=== GIVEN ENTRIES ===

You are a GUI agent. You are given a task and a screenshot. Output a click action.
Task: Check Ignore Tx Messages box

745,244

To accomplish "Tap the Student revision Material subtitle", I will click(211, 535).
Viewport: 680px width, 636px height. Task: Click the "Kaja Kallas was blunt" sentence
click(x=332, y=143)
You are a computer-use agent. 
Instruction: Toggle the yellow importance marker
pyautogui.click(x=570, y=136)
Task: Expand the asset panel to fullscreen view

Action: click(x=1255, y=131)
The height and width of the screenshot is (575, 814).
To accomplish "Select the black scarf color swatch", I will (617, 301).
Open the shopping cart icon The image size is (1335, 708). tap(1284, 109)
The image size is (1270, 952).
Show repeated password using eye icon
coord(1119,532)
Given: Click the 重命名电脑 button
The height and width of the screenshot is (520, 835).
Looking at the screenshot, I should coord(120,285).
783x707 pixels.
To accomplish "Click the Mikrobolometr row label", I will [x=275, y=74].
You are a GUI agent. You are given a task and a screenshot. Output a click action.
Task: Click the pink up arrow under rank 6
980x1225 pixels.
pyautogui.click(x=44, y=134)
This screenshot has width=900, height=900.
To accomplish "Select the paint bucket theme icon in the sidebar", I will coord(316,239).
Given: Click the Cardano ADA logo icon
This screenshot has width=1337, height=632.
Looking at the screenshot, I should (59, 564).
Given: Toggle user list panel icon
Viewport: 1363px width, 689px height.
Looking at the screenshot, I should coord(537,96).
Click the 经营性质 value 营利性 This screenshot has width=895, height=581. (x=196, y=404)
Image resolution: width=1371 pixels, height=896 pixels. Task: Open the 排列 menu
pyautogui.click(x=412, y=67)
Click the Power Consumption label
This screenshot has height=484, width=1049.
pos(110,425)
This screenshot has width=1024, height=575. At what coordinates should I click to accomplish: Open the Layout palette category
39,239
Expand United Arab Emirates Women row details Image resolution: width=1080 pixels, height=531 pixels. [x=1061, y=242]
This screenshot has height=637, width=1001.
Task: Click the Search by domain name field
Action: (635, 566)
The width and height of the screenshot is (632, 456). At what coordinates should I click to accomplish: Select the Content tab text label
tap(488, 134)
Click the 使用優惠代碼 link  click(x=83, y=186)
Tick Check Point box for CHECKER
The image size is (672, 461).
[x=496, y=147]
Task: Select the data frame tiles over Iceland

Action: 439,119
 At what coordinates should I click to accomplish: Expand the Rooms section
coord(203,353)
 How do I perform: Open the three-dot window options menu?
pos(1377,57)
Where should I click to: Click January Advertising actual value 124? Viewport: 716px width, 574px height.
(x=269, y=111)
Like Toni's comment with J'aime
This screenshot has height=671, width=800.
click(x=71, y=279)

===

[EXERCISE REQUIREMENTS]
Please rewrite all of the records above, swapping "Expand" for "Open" wherever it appears and leaving everything else unchanged.

[THE SOLUTION]
You are a GUI agent. You are given a task and a screenshot. Output a click action.
Task: Check Ignore Tx Messages box

745,244

To accomplish "Tap the Student revision Material subtitle", I will click(211, 535).
Viewport: 680px width, 636px height. Task: Click the "Kaja Kallas was blunt" sentence
click(x=332, y=143)
You are a computer-use agent. 
Instruction: Toggle the yellow importance marker
pyautogui.click(x=570, y=136)
Task: Open the asset panel to fullscreen view

Action: click(x=1255, y=131)
The height and width of the screenshot is (575, 814).
To accomplish "Select the black scarf color swatch", I will (617, 301).
Open the shopping cart icon The image size is (1335, 708). tap(1284, 109)
The image size is (1270, 952).
Show repeated password using eye icon
coord(1119,532)
Given: Click the 重命名电脑 button
The height and width of the screenshot is (520, 835).
Looking at the screenshot, I should coord(120,285).
783x707 pixels.
To accomplish "Click the Mikrobolometr row label", I will [x=275, y=74].
You are a GUI agent. You are given a task and a screenshot. Output a click action.
Task: Click the pink up arrow under rank 6
980x1225 pixels.
pyautogui.click(x=44, y=134)
This screenshot has width=900, height=900.
To accomplish "Select the paint bucket theme icon in the sidebar", I will coord(316,239).
Given: Click the Cardano ADA logo icon
This screenshot has width=1337, height=632.
Looking at the screenshot, I should (59, 564).
Given: Toggle user list panel icon
Viewport: 1363px width, 689px height.
Looking at the screenshot, I should coord(537,96).
Click the 经营性质 value 营利性 This screenshot has width=895, height=581. (x=196, y=404)
Image resolution: width=1371 pixels, height=896 pixels. Task: Open the 排列 menu
pyautogui.click(x=412, y=67)
Click the Power Consumption label
This screenshot has height=484, width=1049.
pos(110,425)
This screenshot has width=1024, height=575. At what coordinates should I click to accomplish: Open the Layout palette category
39,239
Open United Arab Emirates Women row details Image resolution: width=1080 pixels, height=531 pixels. [x=1061, y=242]
This screenshot has height=637, width=1001.
Task: Click the Search by domain name field
Action: (635, 566)
The width and height of the screenshot is (632, 456). At what coordinates should I click to accomplish: Select the Content tab text label
tap(488, 134)
Click the 使用優惠代碼 link  click(x=83, y=186)
Tick Check Point box for CHECKER
The image size is (672, 461).
[x=496, y=147]
Task: Select the data frame tiles over Iceland

Action: 439,119
 At what coordinates should I click to accomplish: Open the Rooms section
coord(203,353)
 How do I perform: Open the three-dot window options menu?
pos(1377,57)
Where should I click to: Click January Advertising actual value 124? Viewport: 716px width, 574px height.
(x=269, y=111)
Like Toni's comment with J'aime
This screenshot has height=671, width=800.
click(x=71, y=279)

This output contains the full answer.